There was a small conference my second week here, with our research group hosting an associated team from China working on similar problems. Most of the talks were way over my head (as they mostly over the heads of the masters and PhD students as well), so the main benefit to me was a series of free lunches and a final conference dinner at a fairly nice restaurant. The meal followed the French “prix fixe” model. You have three choices for your entrée (appetizer), plat (main dish), and dessert, all for a fixed price, and the restaurant changes all of these daily. Dinner starts with an apéritif (a before-dinner cocktail) and dessert is followed by coffee, so dinner is pretty protracted; the whole affair took around three hours. And, of course, no dinner in Bordeaux would be complete without one of the region’s world-famous red wines. Unfortunately, having no taste for fine red wine, I was more or less unable to drink it.

I’ve managed to find time to do a little traveling around the area as well. Last weekend, I went with some people from work to Arcachon, a beach resort about forty miles from Bordeaux or so. It’s not directly on the ocean, so the water is warm enough to swim in, and the beaches are pretty fantastic. The picture is of me and Peng, a friend from work who’s originally from China. We’re sitting on the Dune du Pilat, a gigantic natural sand dune a few miles from Arcachon. As you can see, the view of the basin that it overlooks is pretty spectacular.

A few random observations:

  • Around the university, I have not seen men exchanging cheek kisses as a greeting, and I myself have so far only exchanged the cheek kisses with girls. However, around the city, I have seen male-male cheek kisses (including between two tough-looking kids in baggy clothes, which was somewhat striking).
  • While I guess Mexicans take a siesta, the French prefer to deal with the post-lunch food coma a different way. Our lunch group typically goes to a café near the university to have coffee before heading back to work, and I gather that this is very common in France.
  • Europe is very linguistically diverse. Our small conference included only the researchers from the IMB (including me) and the visiting Chinese researchers. French and Chinese were spoken within each group, and English was a sort of least common denominator for communication. However, my advisor is originally Spanish, so he and another girl spoke in Spanish, and another group of researchers spoke in Italian. So in the end, French and English only got me so far at the dinner table…
  • Europeans like American media a lot. Cinemas play all of the big American movies, video game stores sell predominately American video games, and apparently American music has become so popular that radio stations are forced to play a certain amount of French music.
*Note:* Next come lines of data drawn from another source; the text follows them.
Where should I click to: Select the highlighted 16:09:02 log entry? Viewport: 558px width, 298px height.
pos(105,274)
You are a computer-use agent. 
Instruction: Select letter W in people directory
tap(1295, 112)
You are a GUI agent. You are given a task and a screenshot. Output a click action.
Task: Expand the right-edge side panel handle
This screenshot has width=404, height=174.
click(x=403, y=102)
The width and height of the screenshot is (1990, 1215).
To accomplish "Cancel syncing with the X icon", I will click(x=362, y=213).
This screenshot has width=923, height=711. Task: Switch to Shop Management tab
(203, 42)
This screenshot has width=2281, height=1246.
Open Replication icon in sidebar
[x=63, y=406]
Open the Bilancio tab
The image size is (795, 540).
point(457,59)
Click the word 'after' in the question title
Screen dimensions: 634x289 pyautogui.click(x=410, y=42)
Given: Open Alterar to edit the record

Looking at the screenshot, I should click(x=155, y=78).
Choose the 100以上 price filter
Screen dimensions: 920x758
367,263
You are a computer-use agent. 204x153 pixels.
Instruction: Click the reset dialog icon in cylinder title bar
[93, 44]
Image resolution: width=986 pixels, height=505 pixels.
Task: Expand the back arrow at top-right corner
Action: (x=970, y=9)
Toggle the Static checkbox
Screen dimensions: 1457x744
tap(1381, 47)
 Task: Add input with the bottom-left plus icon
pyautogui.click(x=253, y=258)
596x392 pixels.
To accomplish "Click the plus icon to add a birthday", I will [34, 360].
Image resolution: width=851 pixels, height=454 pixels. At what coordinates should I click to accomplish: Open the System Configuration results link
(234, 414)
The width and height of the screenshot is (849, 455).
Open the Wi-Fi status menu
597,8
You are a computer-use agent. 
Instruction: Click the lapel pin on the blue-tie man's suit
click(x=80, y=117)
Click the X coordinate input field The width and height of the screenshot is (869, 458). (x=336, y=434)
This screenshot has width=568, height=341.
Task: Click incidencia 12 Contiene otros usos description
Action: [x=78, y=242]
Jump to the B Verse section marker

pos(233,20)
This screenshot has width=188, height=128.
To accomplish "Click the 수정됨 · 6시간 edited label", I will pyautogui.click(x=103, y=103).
Michael Jackson’s death was a huge front page headline in “Le Monde,” and everyone at work was talking about it the next day.

Like Emily in Toulouse, I have found myself essentially immersed in French, as I am the only MISTI-France person in Bordeaux, and I only briefly met one other native English speaker as he was leaving for summer vacation. I interact with my advisor in English, as he spent some time in the United States and his English is quite good, but I speak French to all of my friends at work and everyone else I talk with in day-to-day-life. I’ve found that talking with people for a long time in another language can be mentally exhausting, and it’s a bit harder to just “chill out” with friends when you’re struggling with a bit of a language barrier. But above all, it feels great to finally be putting six-and-a-half years of French education to good use!